Bhaduri Ritwik, Kundu Ritoban, Purkayastha Soumik, Kleinsasser Michael, Beesley Lauren J, Mukherjee Bhramar
Indian Statistical Institute Kolkata, India.
Indian Statistical Institute, Kolkata, India.
medRxiv. 2020 Sep 25:2020.09.24.20200238. doi: 10.1101/2020.09.24.20200238.
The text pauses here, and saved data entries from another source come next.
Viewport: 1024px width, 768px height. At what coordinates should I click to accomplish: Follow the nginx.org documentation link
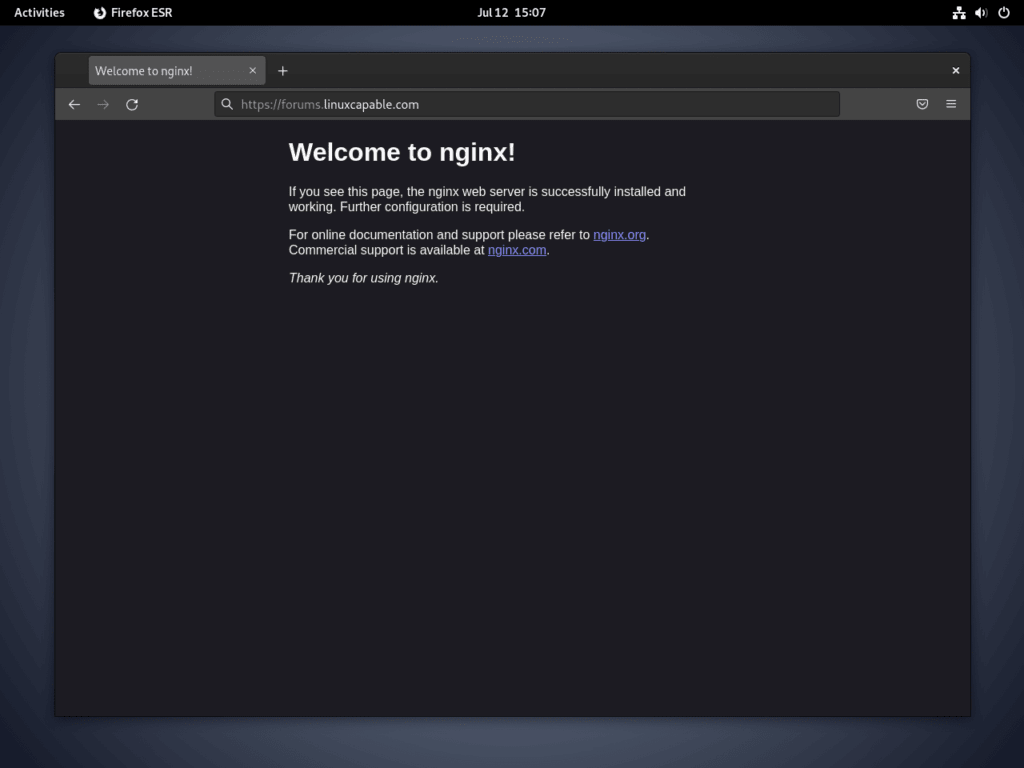tap(619, 234)
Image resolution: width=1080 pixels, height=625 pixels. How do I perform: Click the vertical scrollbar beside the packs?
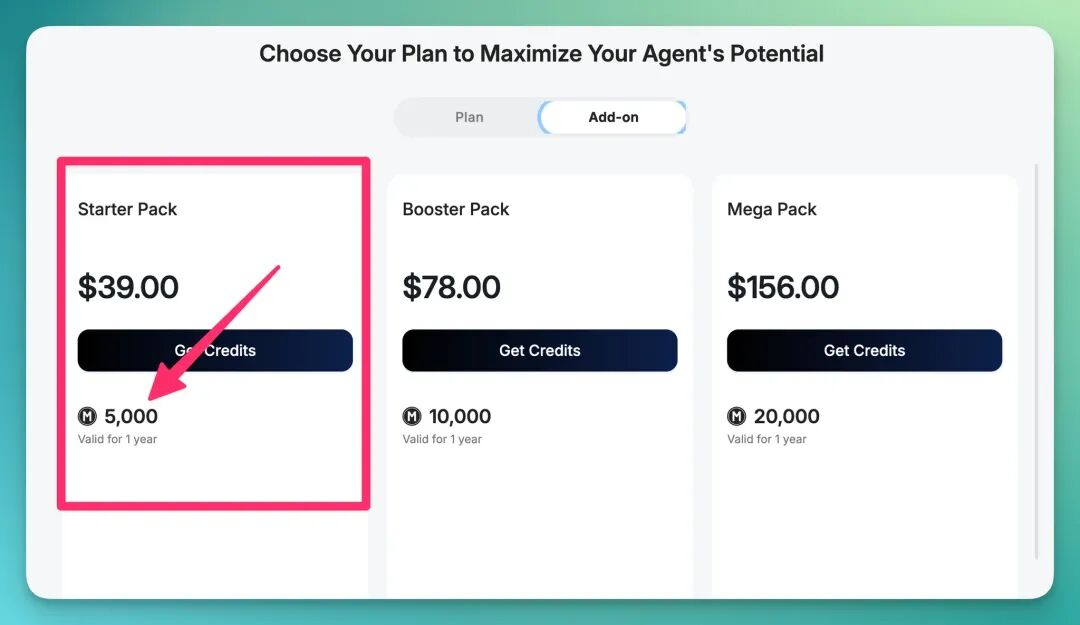click(x=1036, y=361)
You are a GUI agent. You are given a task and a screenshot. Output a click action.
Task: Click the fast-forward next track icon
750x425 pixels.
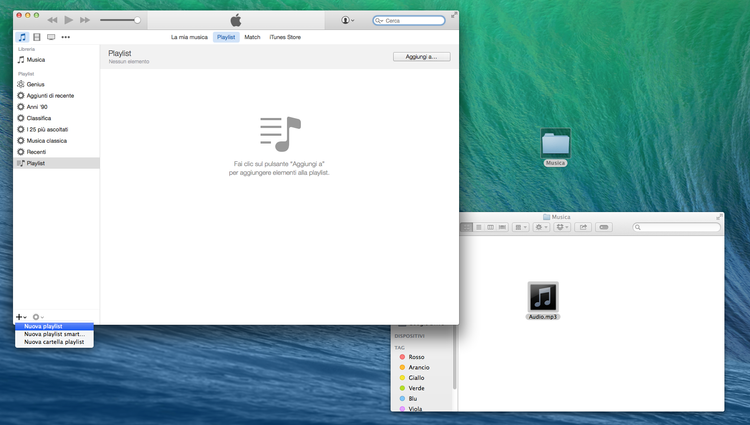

The false negative rate of the diagnostic RT-PCR test for SARS-CoV-2 has been reported to be substantially high. Due to limited availability of testing, only a non-random subset of the population can get tested. Hence, the reported test counts are subject to a large degree of selection bias. We consider an extension of the Susceptible-Exposed-Infected-Removed (SEIR) model under both selection bias and misclassification. We derive closed form expression for the basic reproduction number under such data anomalies using the next generation matrix method. We conduct extensive simulation studies to quantify the effect of misclassification and selection on the resultant estimation and prediction of future case counts. Finally we apply the methods to reported case-death-recovery count data from India, a nation with more than 5 million cases reported over the last seven months. We show that correcting for misclassification and selection can lead to more accurate prediction of case-counts (and death counts) using the observed data as a beta tester. The model also provides an estimate of undetected infections and thus an under-reporting factor. For India, the estimated under-reporting factor for cases is around 21 and for deaths is around 6. We develop an R-package (SEIRfansy) for broader dissemination of the methods.
据报道,用于检测严重急性呼吸综合征冠状病毒2(SARS-CoV-2)的诊断性逆转录聚合酶链反应(RT-PCR)检测的假阴性率相当高。由于检测资源有限,只有一部分非随机抽样的人群能够接受检测。因此,报告的检测数量存在很大程度的选择偏差。我们考虑了在选择偏差和错误分类情况下对易感-暴露-感染-康复(SEIR)模型的扩展。我们使用下一代矩阵方法,推导出了在这种数据异常情况下基本再生数的封闭形式表达式。我们进行了广泛的模拟研究,以量化错误分类和选择对未来病例数估计和预测结果的影响。最后,我们将这些方法应用于印度报告的病例-死亡-康复计数数据,在过去七个月里,印度报告的病例超过500万例。我们表明,通过校正错误分类和选择,可以利用观察到的数据作为测试版,更准确地预测病例数(和死亡数)。该模型还提供了未检测到的感染估计值,从而得到一个漏报因子。对于印度,病例的估计漏报因子约为21,死亡的估计漏报因子约为6。我们开发了一个R包(SEIRfansy),以便更广泛地传播这些方法。